Y la mujer que tenía debajo de él había activado todas las alarmas de Gabe. Tammy había llegado veinte minutos antes de la hora prevista para la reunión, de modo que había tenido tiempo más que suficiente para observarla. Tenía una larga melena castaña que le llegaba hasta los hombros. Suponía que otra mujer habría considerado original su estilo, pero él lo encontraba vulgar.
También su maquillaje lo era y parecía habérselo aplicado en toneladas en los ojos. Las piernas no estaban mal.

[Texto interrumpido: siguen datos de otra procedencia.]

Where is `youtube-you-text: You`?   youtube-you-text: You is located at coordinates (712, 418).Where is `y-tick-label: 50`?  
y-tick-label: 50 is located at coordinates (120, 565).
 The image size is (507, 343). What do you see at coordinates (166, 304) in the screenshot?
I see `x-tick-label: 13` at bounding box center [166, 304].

Llevaba una blusa que le llegaba casi hasta el cuello. Gabe pensó que probablemente estaba intentando parecer inocente y digna de confianza con aquella ropa de aspecto caro. Pero su forma de llevarla, su caminar, la delataba. Aquella mujer estaba muy trabajada. Aunque Gabe sospechaba que Rebecca le retorcería el cuello con alguna de sus arengas feministas si lo oía utilizar un término como aquel para hablar de Tammy.
Pero lo era. Tammy Diller era una prostituta hasta los huesos. Había miles de kilómetros de la peor vida reflejados en aquellos ojos. No había nada malo en su rostro, de hecho, podría decirse que era una mujer bonita. Pero su expresión era más dura que una bota de cuero. Estaba suficientemente alerta como para saltar al menor ruido, aunque Gabe no estuviera haciendo ninguno.
Ambos oyeron el ronroneo del motor de un coche. Tenía que ser la llegada de Rebecca. Gabe sintió cómo se tensaban todos sus músculos, pero no apartó en ningún momento la mirada de Rebecca. A más velocidad de la que tardaba en llegar una mala noticia, Tammy apagó su cigarro, tiró el chicle, se puso un par de gafas de sol y recompuso su rostro hasta convertirlo en un modelo de calma y serenidad.